#### [Data listing]
------
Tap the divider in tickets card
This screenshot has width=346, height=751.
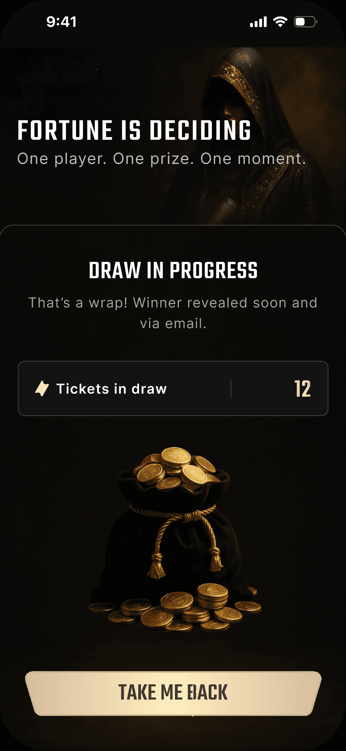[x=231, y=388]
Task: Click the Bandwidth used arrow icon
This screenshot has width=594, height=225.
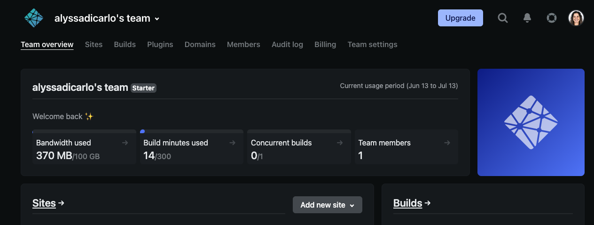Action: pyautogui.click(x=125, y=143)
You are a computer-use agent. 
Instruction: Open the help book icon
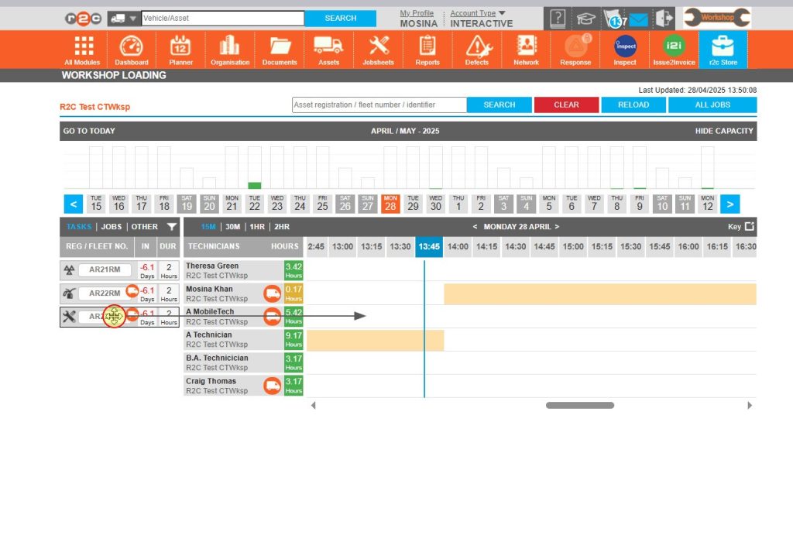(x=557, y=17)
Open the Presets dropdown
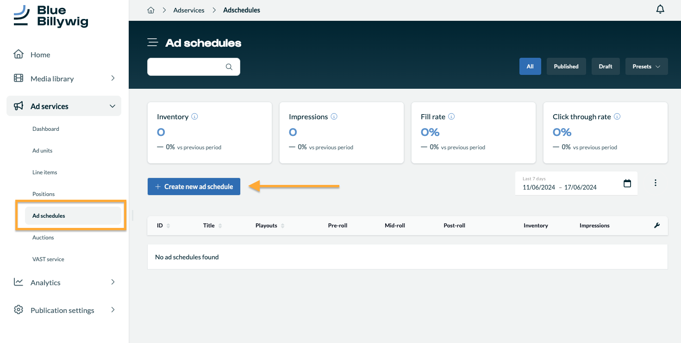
------
#### [Work order]
What the response needs is every entry, repeated exactly, and none of the pictures.

#### [Final answer]
Tap the divider in tickets card
This screenshot has width=346, height=751.
[x=231, y=388]
Task: Click the Bandwidth used arrow icon
This screenshot has width=594, height=225.
Action: pyautogui.click(x=125, y=143)
You are a computer-use agent. 
Instruction: Open the help book icon
(x=557, y=17)
Open the Presets dropdown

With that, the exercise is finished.